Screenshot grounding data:
..............................
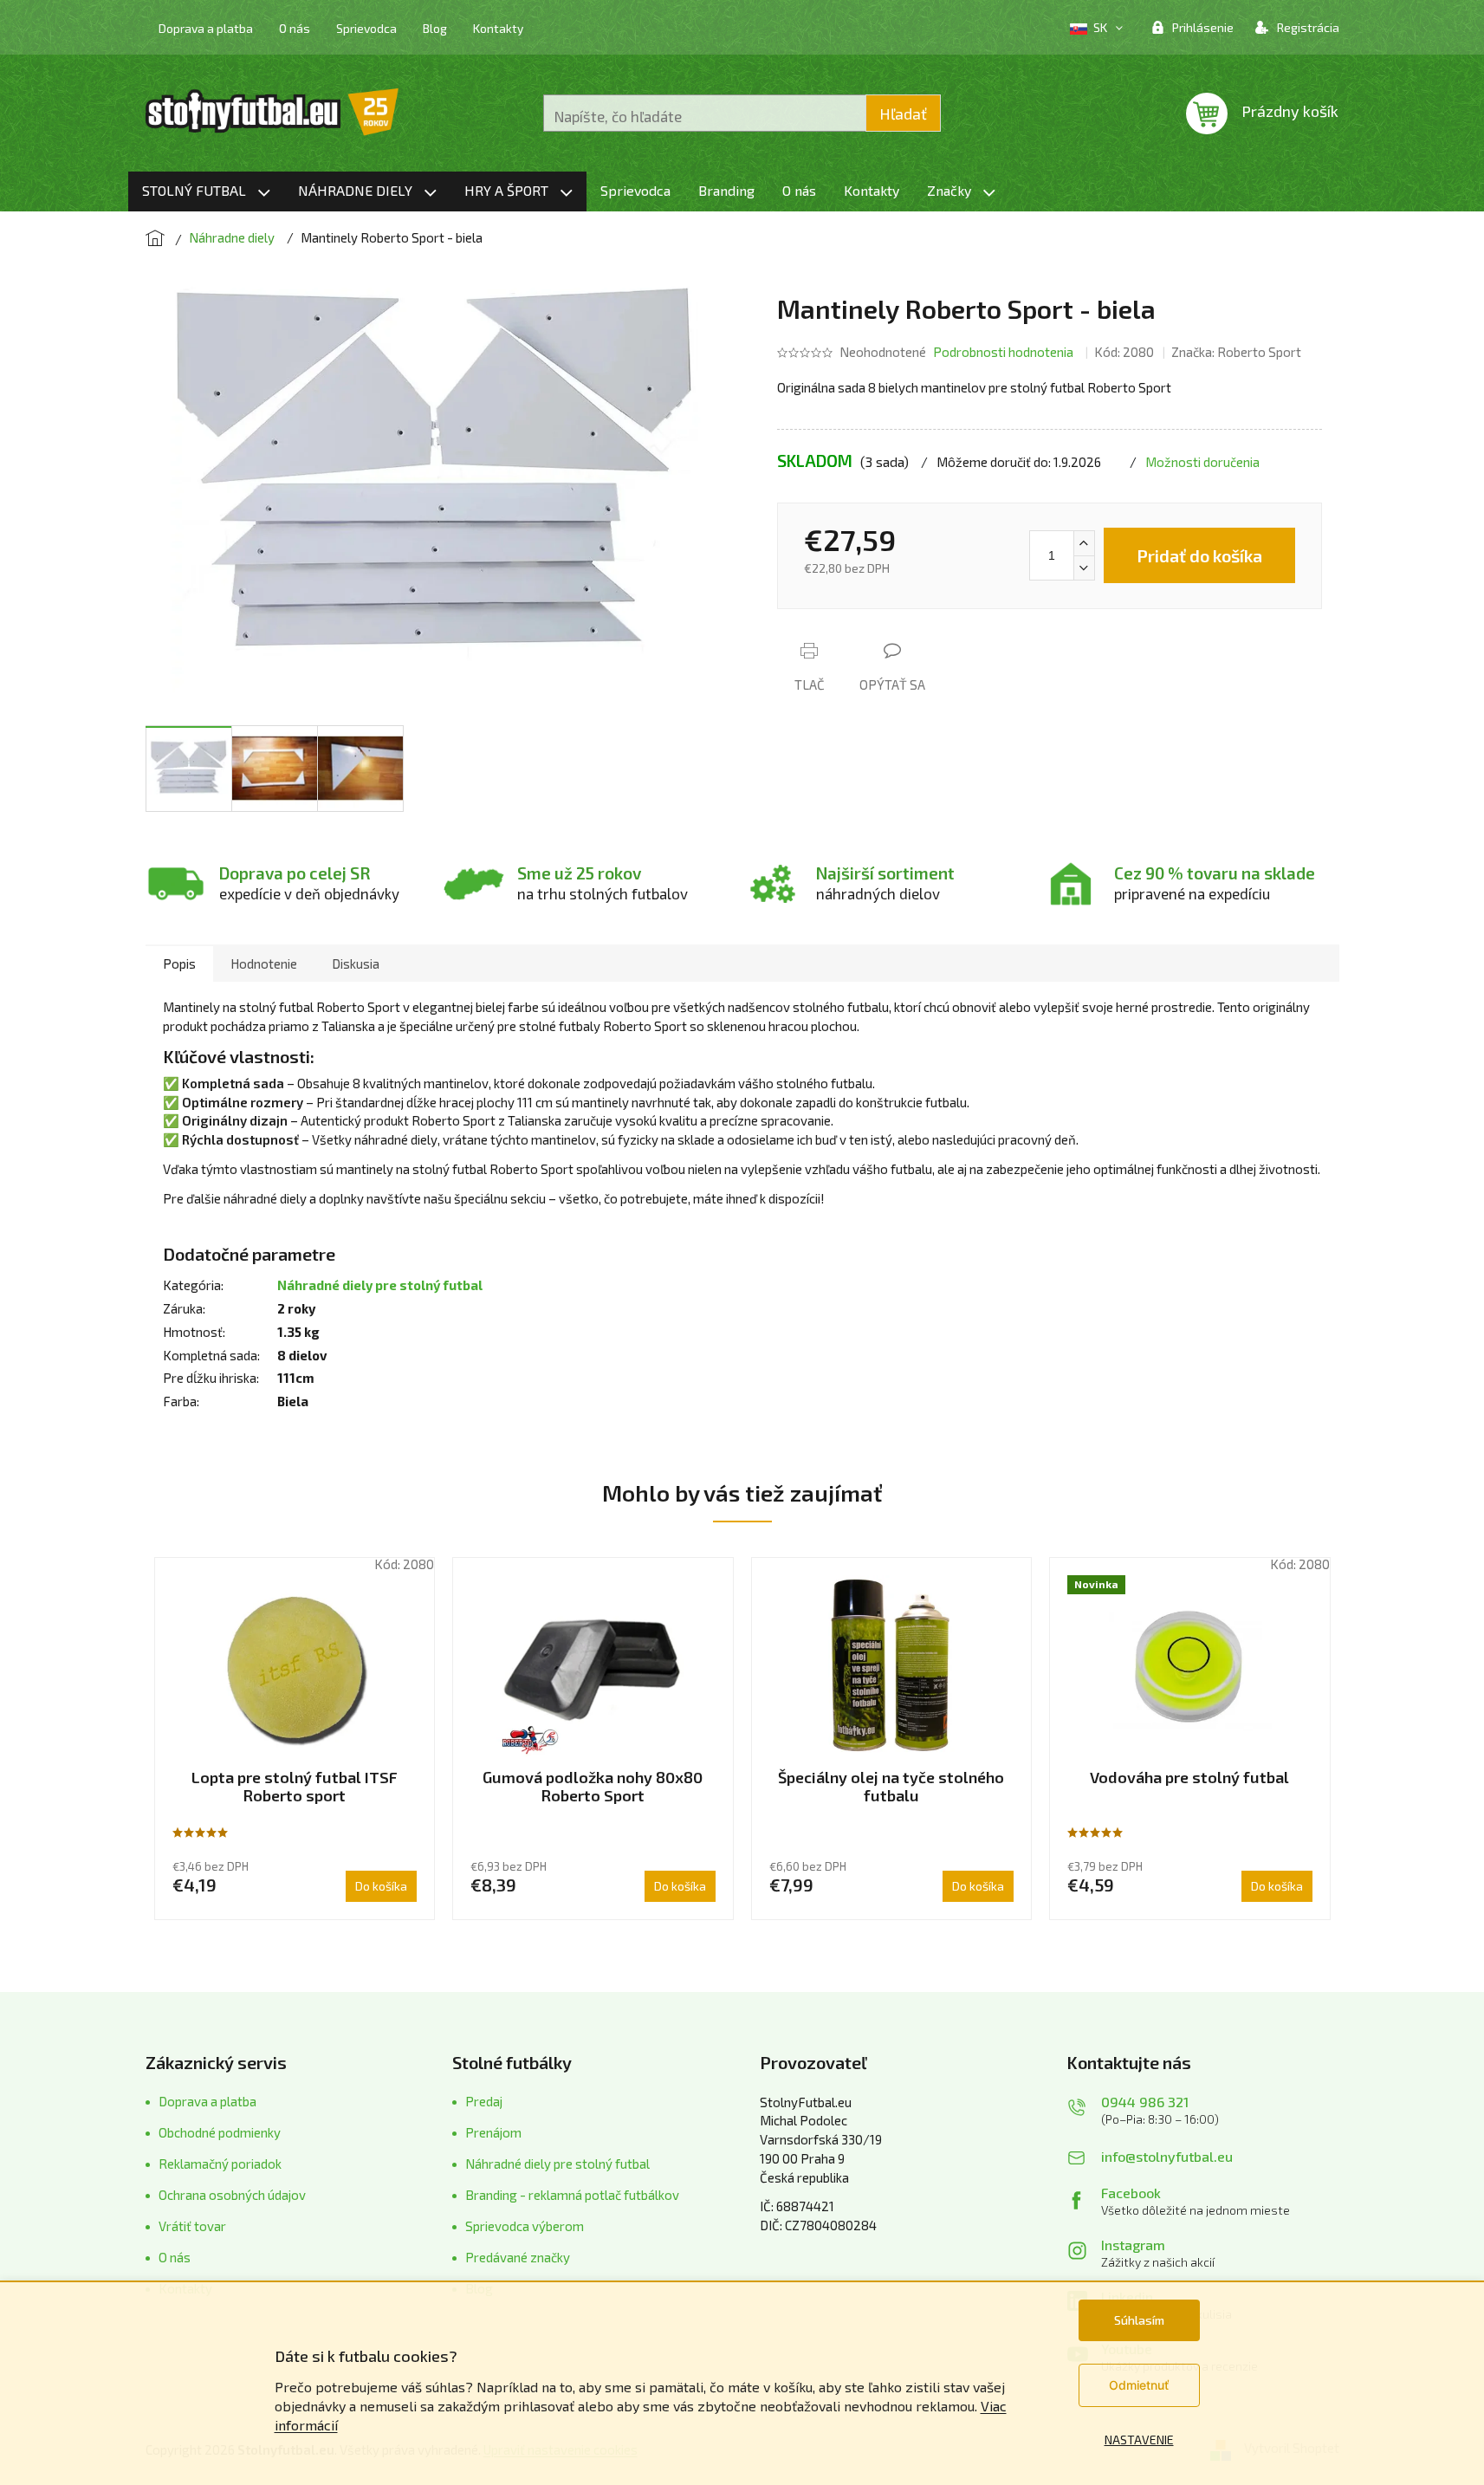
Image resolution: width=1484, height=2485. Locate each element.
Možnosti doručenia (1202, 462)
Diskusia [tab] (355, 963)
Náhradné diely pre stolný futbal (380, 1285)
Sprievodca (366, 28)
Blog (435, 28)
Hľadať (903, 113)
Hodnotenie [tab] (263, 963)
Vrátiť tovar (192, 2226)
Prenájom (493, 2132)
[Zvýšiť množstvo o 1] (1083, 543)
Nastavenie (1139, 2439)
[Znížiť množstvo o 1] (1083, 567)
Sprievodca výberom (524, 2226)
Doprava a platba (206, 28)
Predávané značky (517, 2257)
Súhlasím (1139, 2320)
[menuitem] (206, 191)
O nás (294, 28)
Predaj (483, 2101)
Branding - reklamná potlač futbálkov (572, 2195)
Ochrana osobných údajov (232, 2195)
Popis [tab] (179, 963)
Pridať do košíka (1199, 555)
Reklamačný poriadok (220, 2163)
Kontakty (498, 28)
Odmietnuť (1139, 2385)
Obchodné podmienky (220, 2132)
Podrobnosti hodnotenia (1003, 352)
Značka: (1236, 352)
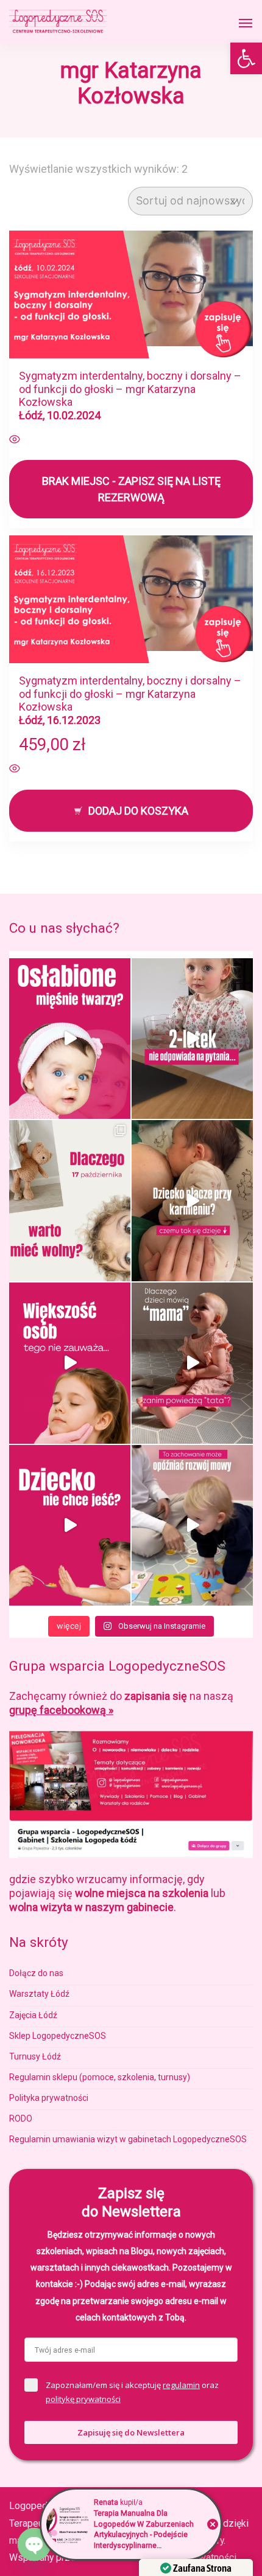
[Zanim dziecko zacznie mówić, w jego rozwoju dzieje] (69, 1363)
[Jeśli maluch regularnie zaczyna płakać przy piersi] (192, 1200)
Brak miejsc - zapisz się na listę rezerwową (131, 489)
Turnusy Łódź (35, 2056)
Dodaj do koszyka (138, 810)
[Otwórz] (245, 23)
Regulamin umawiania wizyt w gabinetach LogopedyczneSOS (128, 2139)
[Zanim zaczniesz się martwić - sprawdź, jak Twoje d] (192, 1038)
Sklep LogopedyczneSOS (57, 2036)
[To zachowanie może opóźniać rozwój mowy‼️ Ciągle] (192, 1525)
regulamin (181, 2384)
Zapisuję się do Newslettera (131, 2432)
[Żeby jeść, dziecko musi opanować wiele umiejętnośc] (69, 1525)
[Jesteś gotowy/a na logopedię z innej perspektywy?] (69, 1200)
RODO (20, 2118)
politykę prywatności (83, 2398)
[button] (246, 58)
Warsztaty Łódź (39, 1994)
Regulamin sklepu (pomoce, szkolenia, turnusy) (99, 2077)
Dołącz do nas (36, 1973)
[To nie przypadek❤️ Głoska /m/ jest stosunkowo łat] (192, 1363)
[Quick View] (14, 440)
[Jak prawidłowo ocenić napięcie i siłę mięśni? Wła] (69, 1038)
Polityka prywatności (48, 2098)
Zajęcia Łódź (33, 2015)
..............................
The output must match the records word for word, except that no pictures appear.

Solved problem:
Image resolution: width=1484, height=2485. Locate each element.
Možnosti doručenia (1202, 462)
Diskusia [tab] (355, 963)
Náhradné diely pre stolný futbal (380, 1285)
Sprievodca (366, 28)
Blog (435, 28)
Hľadať (903, 113)
Hodnotenie [tab] (263, 963)
Vrátiť tovar (192, 2226)
Prenájom (493, 2132)
[Zvýšiť množstvo o 1] (1083, 543)
Nastavenie (1139, 2439)
[Znížiť množstvo o 1] (1083, 567)
Sprievodca výberom (524, 2226)
Doprava a platba (206, 28)
Predávané značky (517, 2257)
Súhlasím (1139, 2320)
[menuitem] (206, 191)
O nás (294, 28)
Predaj (483, 2101)
Branding - reklamná potlač futbálkov (572, 2195)
Ochrana osobných údajov (232, 2195)
Popis [tab] (179, 963)
Pridať do košíka (1199, 555)
Reklamačný poriadok (220, 2163)
Kontakty (498, 28)
Odmietnuť (1139, 2385)
Obchodné podmienky (220, 2132)
Podrobnosti hodnotenia (1003, 352)
Značka: (1236, 352)
[Zanim dziecko zacznie mówić, w jego rozwoju dzieje] (69, 1363)
[Jeśli maluch regularnie zaczyna płakać przy piersi] (192, 1200)
Brak miejsc - zapisz się na listę rezerwową (131, 489)
Turnusy Łódź (35, 2056)
Dodaj do koszyka (138, 810)
[Otwórz] (245, 23)
Regulamin umawiania wizyt w gabinetach LogopedyczneSOS (128, 2139)
[Zanim zaczniesz się martwić - sprawdź, jak Twoje d] (192, 1038)
Sklep LogopedyczneSOS (57, 2036)
[To zachowanie może opóźniać rozwój mowy‼️ Ciągle] (192, 1525)
regulamin (181, 2384)
Zapisuję się do Newslettera (131, 2432)
[Żeby jeść, dziecko musi opanować wiele umiejętnośc] (69, 1525)
[Jesteś gotowy/a na logopedię z innej perspektywy?] (69, 1200)
RODO (20, 2118)
politykę prywatności (83, 2398)
[button] (246, 58)
Warsztaty Łódź (39, 1994)
Regulamin sklepu (pomoce, szkolenia, turnusy) (99, 2077)
Dołącz do nas (36, 1973)
[To nie przypadek❤️ Głoska /m/ jest stosunkowo łat] (192, 1363)
[Quick View] (14, 440)
[Jak prawidłowo ocenić napięcie i siłę mięśni? Wła] (69, 1038)
Polityka prywatności (48, 2098)
Zajęcia Łódź (33, 2015)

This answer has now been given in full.